Applicants’ failure to deliver an affidavit resisting summary judgment before 13 October 2020;

Applicants’ seeking an opportunity to furnish security for respondent’s claims. However, no security was furnished even though applicants had been granted such an opportunity;

Postponement sought and granted for applicants to deliver an amended plea, the conclusion that the application is not bona fide but made with the intention of delaying respondent’s claim, is inescapable.

[11] As far as the defences raised are concerned, it is trite that the failure by a plaintiff to issue a Section 129 notice is not per se a defence. It is even more so in this case in that applicants do not allege that same were not given, but that they were not received. There is ample evidence that the notices were sent via the correct post office. The law in this regard is clear.2 Namely that actual receipt of the Section 129 notice is not a requirement. The notices were also attached to the summons and particulars of claim. It is also not a bona fide defence to merely deny being in breach of the agreement or arrears without furnishing some proof of payment. I have no difficulty in finding that the applicants have not shown that they have valid defences.
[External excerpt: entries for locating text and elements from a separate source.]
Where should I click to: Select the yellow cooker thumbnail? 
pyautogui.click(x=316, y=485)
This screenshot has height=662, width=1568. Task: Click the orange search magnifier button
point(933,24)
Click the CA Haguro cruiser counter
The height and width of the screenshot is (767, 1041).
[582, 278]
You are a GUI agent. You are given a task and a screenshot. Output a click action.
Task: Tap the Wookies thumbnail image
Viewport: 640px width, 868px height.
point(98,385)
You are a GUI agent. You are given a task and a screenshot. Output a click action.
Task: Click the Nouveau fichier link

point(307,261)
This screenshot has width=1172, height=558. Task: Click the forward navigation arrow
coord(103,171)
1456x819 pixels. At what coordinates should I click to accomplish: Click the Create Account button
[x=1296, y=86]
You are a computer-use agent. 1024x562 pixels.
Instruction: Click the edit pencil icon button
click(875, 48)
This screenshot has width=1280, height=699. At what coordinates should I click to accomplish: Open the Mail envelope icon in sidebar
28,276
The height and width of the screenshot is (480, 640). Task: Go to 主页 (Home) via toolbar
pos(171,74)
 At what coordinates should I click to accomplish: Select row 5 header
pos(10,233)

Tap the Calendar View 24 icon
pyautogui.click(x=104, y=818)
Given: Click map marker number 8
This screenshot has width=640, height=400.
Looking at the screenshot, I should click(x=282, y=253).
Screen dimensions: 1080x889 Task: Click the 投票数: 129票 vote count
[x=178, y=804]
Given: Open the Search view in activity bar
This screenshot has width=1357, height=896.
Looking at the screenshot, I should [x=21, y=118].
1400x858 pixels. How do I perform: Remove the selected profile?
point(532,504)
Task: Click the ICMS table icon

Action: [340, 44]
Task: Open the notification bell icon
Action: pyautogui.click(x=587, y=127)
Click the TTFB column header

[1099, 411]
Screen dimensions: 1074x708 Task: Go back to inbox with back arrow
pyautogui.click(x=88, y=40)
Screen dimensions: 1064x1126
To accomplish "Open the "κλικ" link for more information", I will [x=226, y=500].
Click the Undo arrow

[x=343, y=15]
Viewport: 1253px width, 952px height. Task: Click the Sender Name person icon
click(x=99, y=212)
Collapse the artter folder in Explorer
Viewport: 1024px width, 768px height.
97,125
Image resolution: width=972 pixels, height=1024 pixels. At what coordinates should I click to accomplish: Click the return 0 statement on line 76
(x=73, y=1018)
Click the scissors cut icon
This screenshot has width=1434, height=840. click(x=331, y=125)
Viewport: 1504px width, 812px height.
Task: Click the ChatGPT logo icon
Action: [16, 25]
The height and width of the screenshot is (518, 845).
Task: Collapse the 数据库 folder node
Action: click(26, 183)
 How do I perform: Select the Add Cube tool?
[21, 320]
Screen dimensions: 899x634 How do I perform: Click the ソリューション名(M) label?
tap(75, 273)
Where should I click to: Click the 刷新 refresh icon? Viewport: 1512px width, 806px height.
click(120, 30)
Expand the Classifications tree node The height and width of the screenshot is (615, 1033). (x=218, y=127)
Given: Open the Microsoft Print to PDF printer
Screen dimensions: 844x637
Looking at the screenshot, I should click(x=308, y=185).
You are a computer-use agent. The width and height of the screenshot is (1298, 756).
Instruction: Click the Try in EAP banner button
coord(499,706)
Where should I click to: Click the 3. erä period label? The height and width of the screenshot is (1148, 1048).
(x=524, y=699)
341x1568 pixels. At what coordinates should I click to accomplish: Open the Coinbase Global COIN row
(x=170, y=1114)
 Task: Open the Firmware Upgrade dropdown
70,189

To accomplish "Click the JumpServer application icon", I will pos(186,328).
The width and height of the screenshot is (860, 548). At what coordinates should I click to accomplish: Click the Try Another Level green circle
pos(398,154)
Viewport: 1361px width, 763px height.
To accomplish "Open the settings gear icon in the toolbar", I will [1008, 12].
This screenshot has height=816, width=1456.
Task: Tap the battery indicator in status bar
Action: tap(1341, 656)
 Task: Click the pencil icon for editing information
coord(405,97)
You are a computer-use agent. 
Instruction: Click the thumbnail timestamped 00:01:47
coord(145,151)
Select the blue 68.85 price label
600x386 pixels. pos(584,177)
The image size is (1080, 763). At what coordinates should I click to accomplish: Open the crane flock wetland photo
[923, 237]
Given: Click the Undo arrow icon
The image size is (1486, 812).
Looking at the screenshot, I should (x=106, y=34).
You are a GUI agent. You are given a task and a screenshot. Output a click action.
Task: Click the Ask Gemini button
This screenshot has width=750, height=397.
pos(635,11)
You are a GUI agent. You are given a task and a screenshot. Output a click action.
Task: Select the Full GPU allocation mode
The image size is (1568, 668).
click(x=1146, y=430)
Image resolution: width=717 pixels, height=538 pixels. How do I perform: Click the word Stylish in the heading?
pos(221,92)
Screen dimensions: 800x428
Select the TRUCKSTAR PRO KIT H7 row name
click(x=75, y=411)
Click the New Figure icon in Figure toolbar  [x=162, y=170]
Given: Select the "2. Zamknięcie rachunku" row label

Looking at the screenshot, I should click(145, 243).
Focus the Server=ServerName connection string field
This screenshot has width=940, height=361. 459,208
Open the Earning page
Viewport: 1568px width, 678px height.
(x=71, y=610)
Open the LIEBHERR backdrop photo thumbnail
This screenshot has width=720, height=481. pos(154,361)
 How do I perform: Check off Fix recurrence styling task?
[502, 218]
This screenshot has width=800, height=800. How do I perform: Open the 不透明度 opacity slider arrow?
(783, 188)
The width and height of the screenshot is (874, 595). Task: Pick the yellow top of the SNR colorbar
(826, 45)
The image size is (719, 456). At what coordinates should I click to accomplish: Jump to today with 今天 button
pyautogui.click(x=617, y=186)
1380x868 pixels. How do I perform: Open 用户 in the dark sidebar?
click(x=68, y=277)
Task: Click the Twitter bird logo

[12] On the 27 January 2022 the matter was postponed at the applicants’ request with costs reserved. I am not aware of any reason why the applicants who were seeking an indulgence and were responsible for the matter not proceeding on that day should not be ordered to pay costs that were reserved on that date.

[13] In the result, the applications for the rescission of summary judgment grated on 26 February 2021 in respect of the following cases:

1. 530/2020;

2. 184/2020; and

3. 212/2020 are hereby dismissed with costs on a scale as between attorney and client, such costs to include costs reserved on 27 January 2022.


_____________­­__

N G BESHE

JUDGE OF THE HIGH COURT





























APPEARANCES


For the Applicants : NO APPEARANCES

Instructed by :

For the Respondent : Adv: S. Sephton

Instructed by : CARINUS JAGGA ATTORNEYS

67 African Street

GRAHAMSTOWN

Ref: Ms J. Jagga

Tel.: 046 – 940 0086

Date Heard : 2 June 2022

Date Reserved : 2 June 2022

Date Delivered : 3 June 2022

1 1949 (2) SA 472 (O) at 676 – 7. This decision has been followed in a long line of cases.

2 See Sebola and Ano. v Standard Bank of South Africa Ltd and Ano. 2012 (5) SA 142 CC at [74].